Here is a screenshot of my ArcMap editing session:
I am running Windows Media Player in the background with with 200+ songs on the playlist (topping out around 20,000 k of memory usage). I am assuming WMP references the songs via a list rather than caching all the 855 MB of files, however my media player is using fewer resources than my mail client is using.
Outlook is hogging just short of the almost 200,000 k that ArcMap uses - and it's just sitting there:
Personal computer technology continues to increase at a terrific rate, and the price of powerful and small computers is steadily decreasing. The average user (non-tech/home computer user) seems to be utilizing web-based resources more and more. Other than gaming, I can only think of a few other examples of power users who need very elite computers: photo/graphics editors and video editors.
Taking advantage of this by writing software that runs efficiently would allow one to use a computer for more than a few years without it being bogged down (I'm looking at you, Windows XP). It takes my laptop a few minutes to open Mozilla. MINUTES! That is just stupid.
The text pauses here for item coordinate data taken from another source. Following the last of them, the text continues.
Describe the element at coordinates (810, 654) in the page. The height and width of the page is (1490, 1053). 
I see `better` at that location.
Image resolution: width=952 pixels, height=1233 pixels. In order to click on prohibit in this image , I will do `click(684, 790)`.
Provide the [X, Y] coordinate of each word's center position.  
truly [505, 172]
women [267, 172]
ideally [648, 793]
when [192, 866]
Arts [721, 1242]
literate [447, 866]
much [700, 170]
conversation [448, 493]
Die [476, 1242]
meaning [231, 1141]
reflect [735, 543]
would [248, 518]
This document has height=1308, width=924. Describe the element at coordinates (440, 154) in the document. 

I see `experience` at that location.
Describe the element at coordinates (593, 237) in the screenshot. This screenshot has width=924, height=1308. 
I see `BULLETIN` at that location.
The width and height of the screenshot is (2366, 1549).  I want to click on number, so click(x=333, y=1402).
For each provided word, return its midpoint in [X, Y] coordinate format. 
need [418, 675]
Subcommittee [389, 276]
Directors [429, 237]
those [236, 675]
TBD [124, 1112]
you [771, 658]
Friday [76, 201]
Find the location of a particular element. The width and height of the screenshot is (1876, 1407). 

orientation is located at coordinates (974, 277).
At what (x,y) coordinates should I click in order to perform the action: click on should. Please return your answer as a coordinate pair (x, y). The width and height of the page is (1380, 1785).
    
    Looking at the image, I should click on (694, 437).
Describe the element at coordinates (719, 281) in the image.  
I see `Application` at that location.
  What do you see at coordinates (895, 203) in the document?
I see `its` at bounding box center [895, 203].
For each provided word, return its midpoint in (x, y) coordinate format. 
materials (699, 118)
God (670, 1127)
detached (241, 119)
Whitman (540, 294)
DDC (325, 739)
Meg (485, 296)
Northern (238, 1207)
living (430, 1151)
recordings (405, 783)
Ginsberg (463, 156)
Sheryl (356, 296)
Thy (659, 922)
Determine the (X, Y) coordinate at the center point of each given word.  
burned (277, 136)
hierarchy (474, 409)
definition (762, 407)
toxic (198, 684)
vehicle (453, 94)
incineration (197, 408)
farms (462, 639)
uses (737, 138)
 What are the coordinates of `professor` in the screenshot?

Instead, Microsoft continues to write clunky software that needlessly hogs computing resources so when the computer seems to become "out of date" in a year or two, unknowing consumers will go out and buy another laptop with a new and even more inefficient version of Windows products. This seems like planned obsolesence. Lame.
1 comment:
Hear, hear!
I took my brother's old desktop computer from home. I think it's ten years old, and it was struggling to run Win98. I wiped it and installed Xubuntu on it and it works like a charm. Of course, I don't use it for anything (I had some trouble getting it hooked up to the internet), but for file storage or just messing about, it worked fine. I was working in Open Office on it and ran some other things, and it was okay.